Collected data entries
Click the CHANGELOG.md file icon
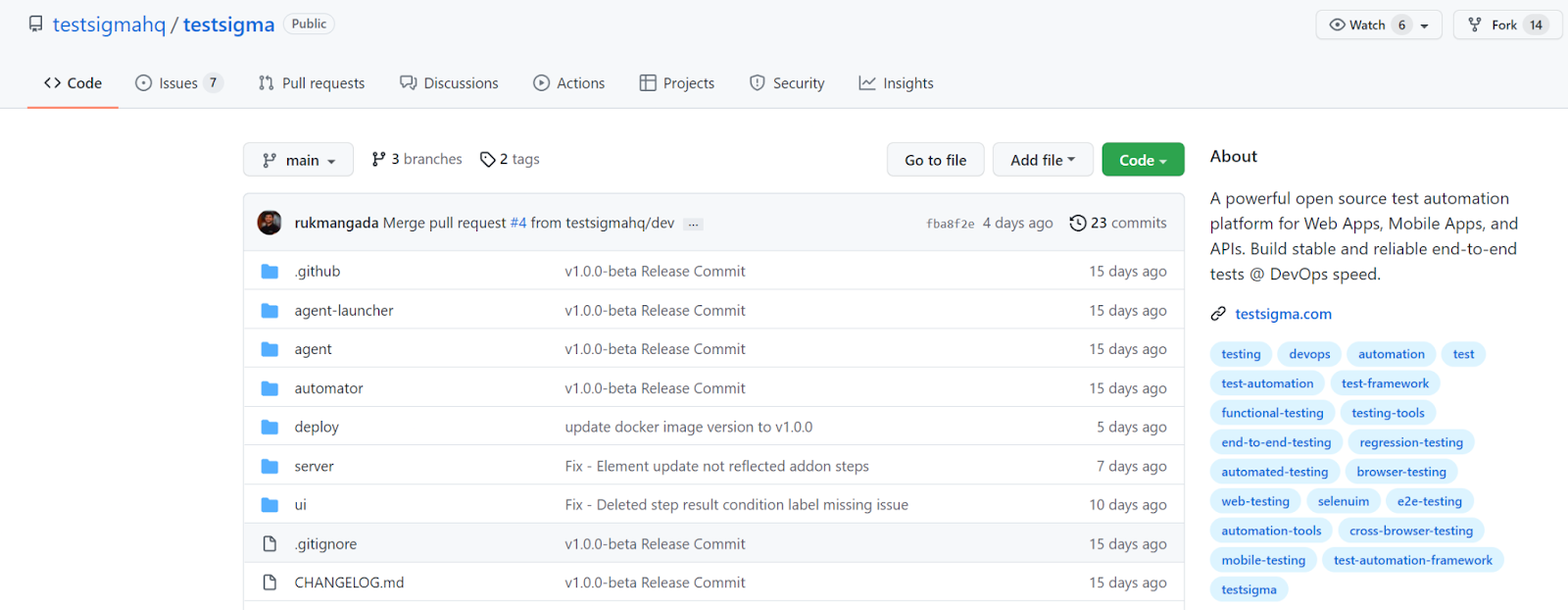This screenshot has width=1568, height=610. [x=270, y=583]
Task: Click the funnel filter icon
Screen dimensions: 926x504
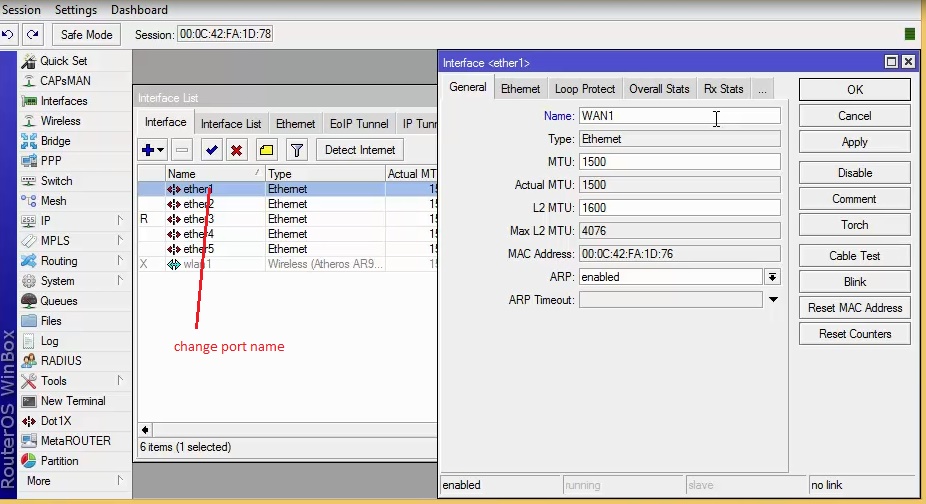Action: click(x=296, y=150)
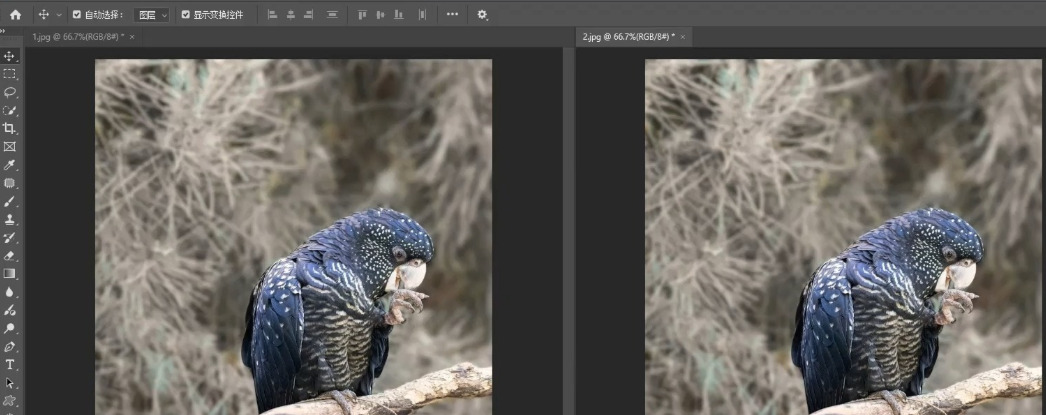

**TASK TO CARRY OUT:**
Give every line above again exactly, omitting whatever pictures appear.

**SOLUTION FOR THIS TASK:**
Click the CHANGELOG.md file icon
This screenshot has width=1568, height=610. [x=270, y=583]
Task: Click the funnel filter icon
Screen dimensions: 926x504
Action: click(x=296, y=150)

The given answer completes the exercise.